Pas vraiment puisque nous retravaillons surtout les premiers titres où nous n'étions que quatre. Nous travaillons l'aspect le plus brut de Clair Obscur donc une formation minimale, avec des sons basiques, froids, est ce qui convient le mieux. Ceci dit, rien n'est exclu pour la suite. Nous avons composé des uvres pour instruments classiques, les partitions existent, rien ne s'oppose à ce que ces uvres soient réinterprétées un jour...
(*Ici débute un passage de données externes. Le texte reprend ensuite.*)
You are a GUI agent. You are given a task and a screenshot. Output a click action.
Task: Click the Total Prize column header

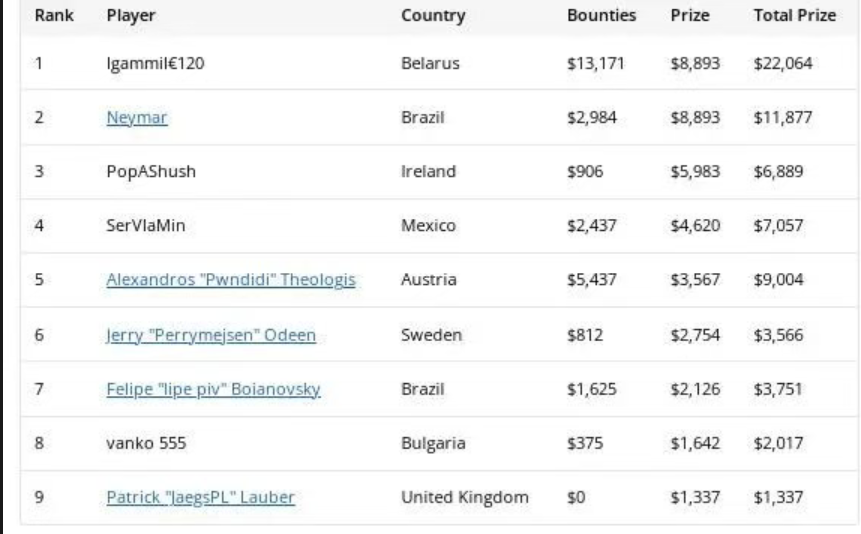coord(794,16)
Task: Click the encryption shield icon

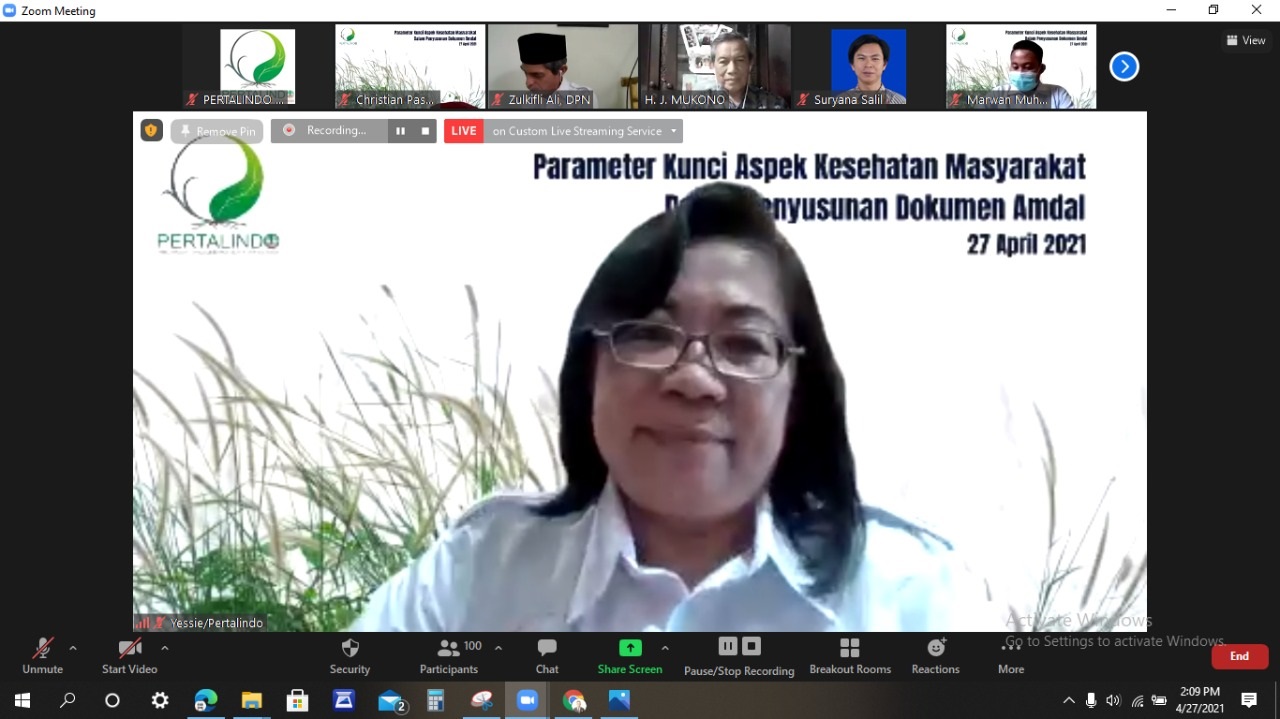Action: click(151, 130)
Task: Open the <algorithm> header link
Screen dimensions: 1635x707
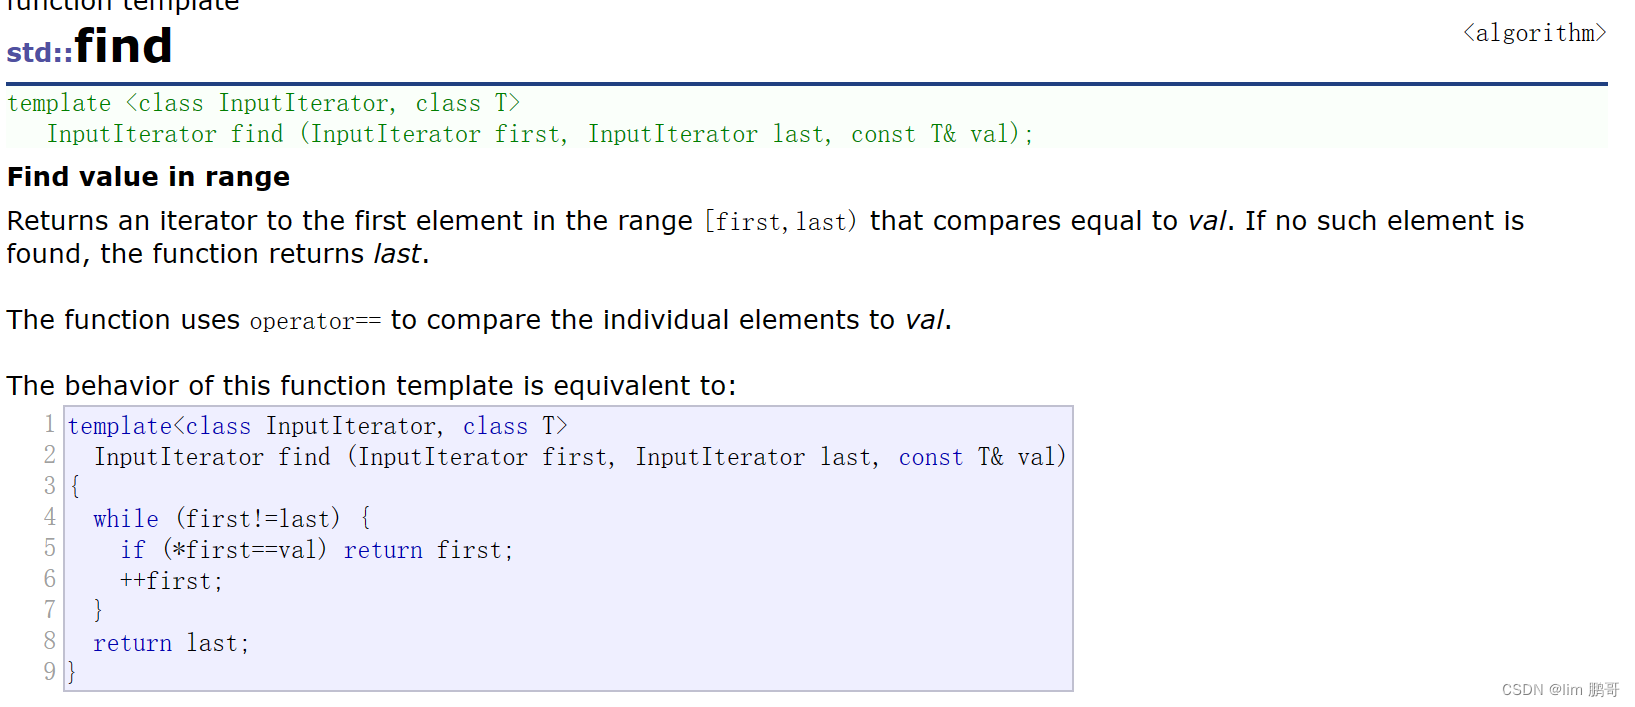Action: [1534, 33]
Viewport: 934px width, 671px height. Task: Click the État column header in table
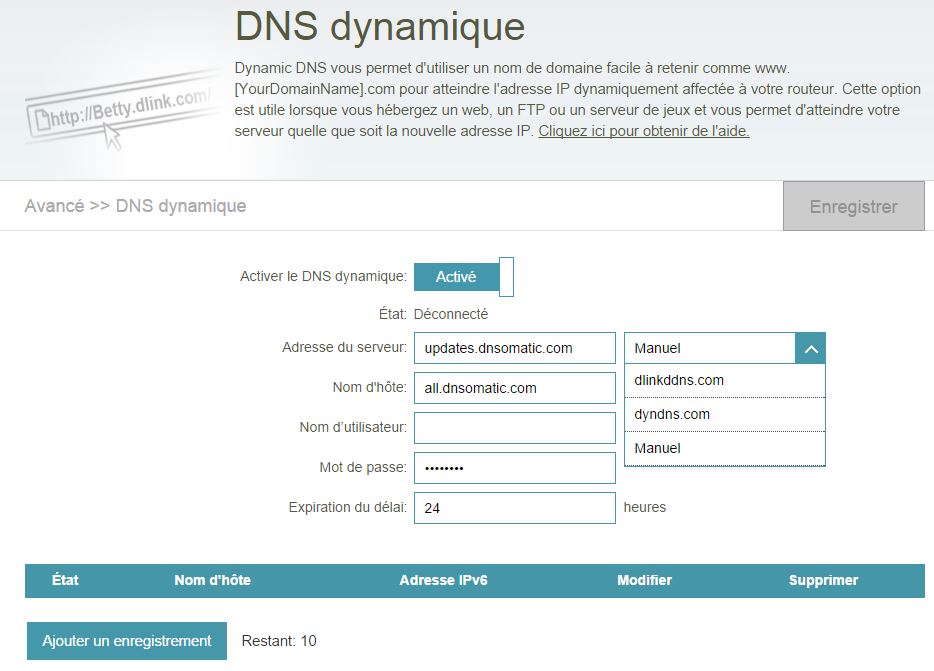point(65,580)
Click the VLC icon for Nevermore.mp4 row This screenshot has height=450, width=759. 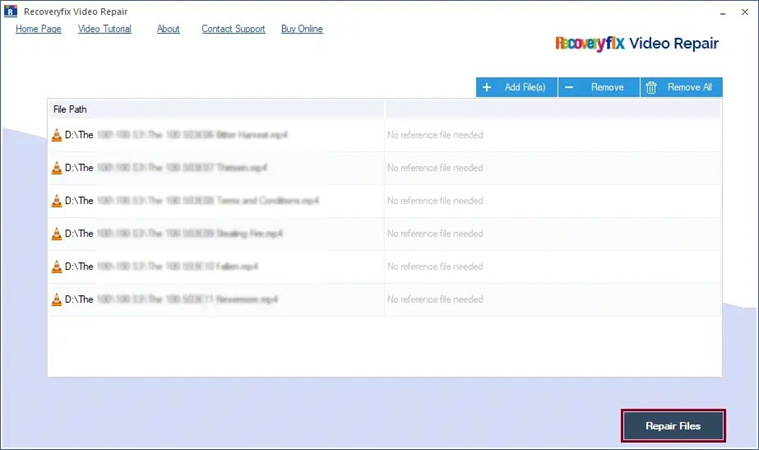click(56, 300)
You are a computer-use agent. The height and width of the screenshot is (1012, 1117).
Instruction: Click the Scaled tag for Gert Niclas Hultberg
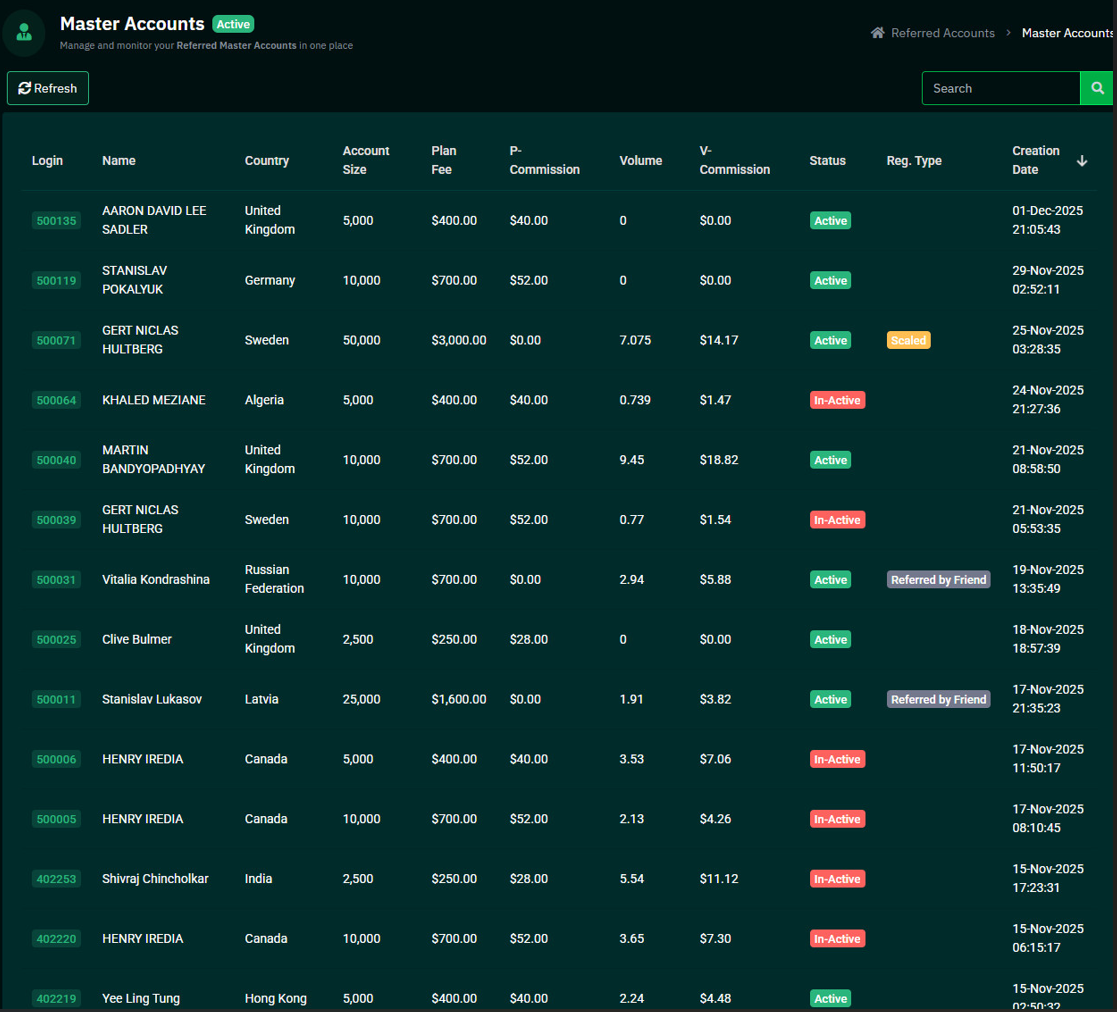[908, 341]
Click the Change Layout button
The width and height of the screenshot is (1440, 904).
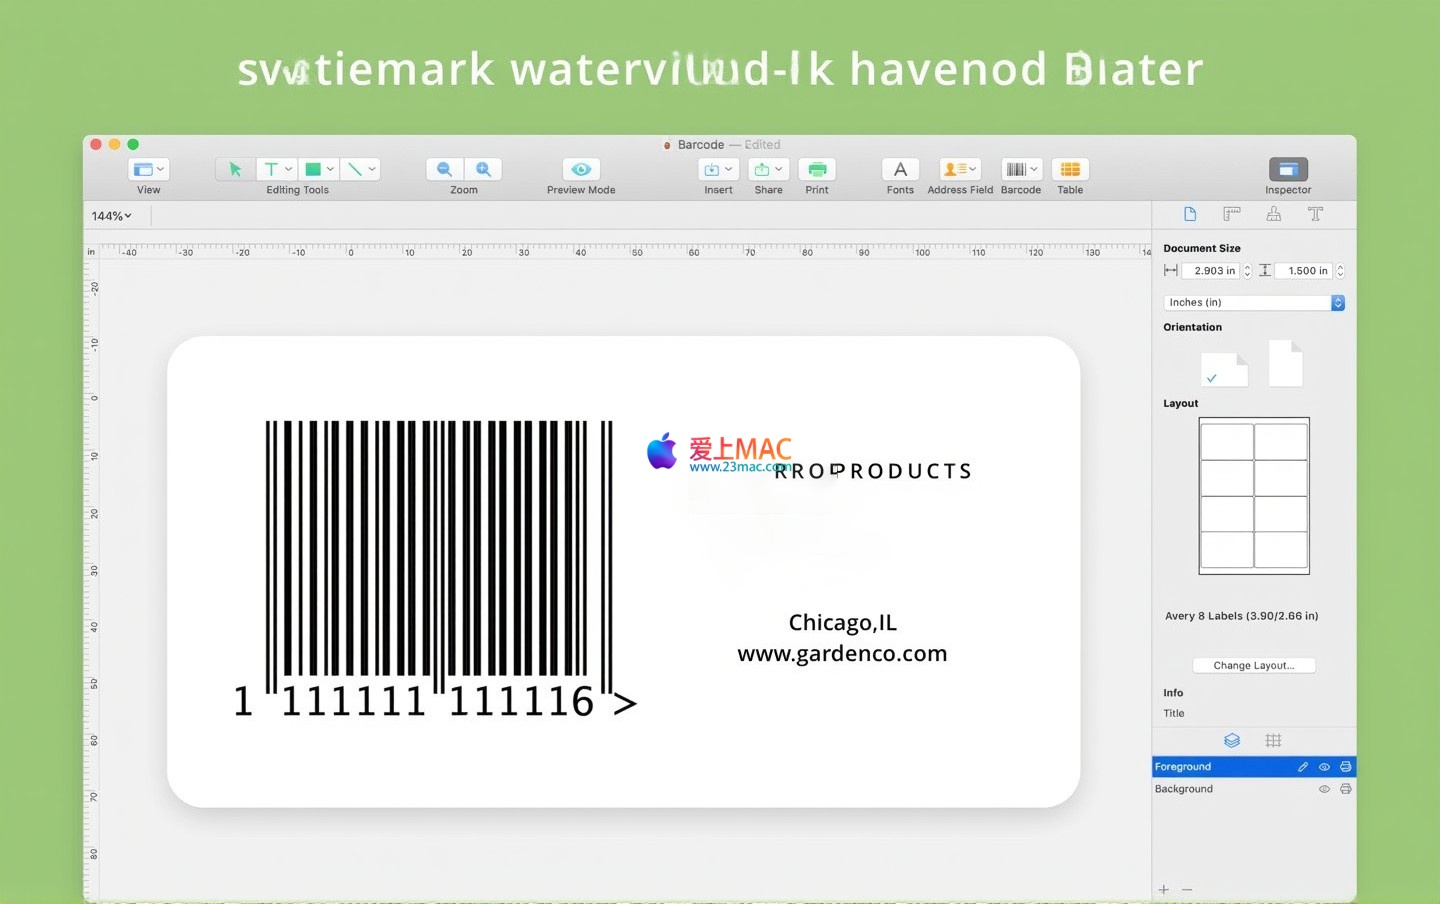1253,665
Après la séparation de Clair Obscur, vous êtes réapparus sous le nom de CO2 pour un unique album. Pourquoi ce changement d'identité à l'époque et un retour a celle de Clair Obscur aujourd'hui ?
Entendons-nous bien : CO2, c'est Clair Obscur. Point. L'idée de changer de nom était une idée stupide, qui a germé chez nous à cause des éternelles réflexions que l'on entend dans notre beau pays lorsqu'on est un groupe qui existe depuis plus de dix ans : «Ah bon, ils existent encore ? Ils ne sont pas morts ?». C'était l'idée illusoire de nous refaire une virginité, de faire en sorte que les gens écoutent cette musique sans a priori. Bref, c'était une mauvaise idée.
Vos premiers albums, In Out et Play viennent d'être réédités chez Infrastition. Avez-vous eu un rôle à jouer quant à cette ressortie ?
Alex d'Infrastition nous a juste fait part de son envie de rééditer In Out et Play. Cela tombait bien puisque nous étions en train de lancer la reformation du groupe et qu'en plus nous travaillions surtout le répertoire de la première époque. Nous avons juste retouché les pochettes en nous rapprochant des pochettes vinyles originales.
Vous avez récemment commencé à rejouer en live sous l'identité de Clair Obscur. Quelle a été l'accueil lors de ces premiers concerts ?
Nous avons eu un premier retour du public à l'occasion d'une avant-première qui a eu lieu en comité très réduit en mars 2004. Les réactions ont été très chaleureuses, entre les gens qui nous connaissaient depuis toujours, ceux qui nous ont découverts plus tard, et enfin ceux qui nous découvraient ce soir-là. Ce concert a été le feu vert pour relancer la machine. Et puis il y a eu tout récemment le festival Heaven's Gate à Strasbourg, avec des réactions excellentes, des spectateurs de vingt ans qui connaissaient des morceaux qui ont leur âge, et les gens qui venaient nous voir après le concert pour nous dire combien ils avaient aimé.
Que peux-tu nous dire sur le nouvel album qui est annoncé prochainement?
Il sera très proche de ce que les gens entendront en concert. Il comprendra une douzaine de titres, une douzaine de réinterprétations couvrant la période 1981-1999.
A l'écoute des démos, on a l'impression que vous êtes dans une optique nettement plus pessimiste aujourd'hui qu'à l'époque...
Nous avons toutes les raisons d'être davantage pessimiste aujourd'hui qu'en 1981, année où tout semblait possible, non ? Il n'y a qu'à lire, par exemple, le livre d'Aurélie Filippetti, Les derniers Jours de la Classe ouvrière, paru en 2003, pour s'en persuader. En travaillant les vidéos pour notre set actuel, je me suis rendu compte qu'il y a un élément qui revient beaucoup sur différents titres : des murs.
Qu'en est-il de Cocoon, ton projet solo ? Comment s'inscrit-il par rapport à Clair Obscur, et penses-tu qu'il aura un avenir?
J'espère bien que Cocoon aura un avenir ! Pour l'instant, les choses se passent vraiment bien ; Cocoon suscite beaucoup d'intérêt. Pour moi, il y a un lien évident entre Clair Obscur et Cocoon, à la fois musicalement, dans une construction musicale dramaturgique, et dans les sets live de Cocoon, qui se déroulent avec la complicité du public.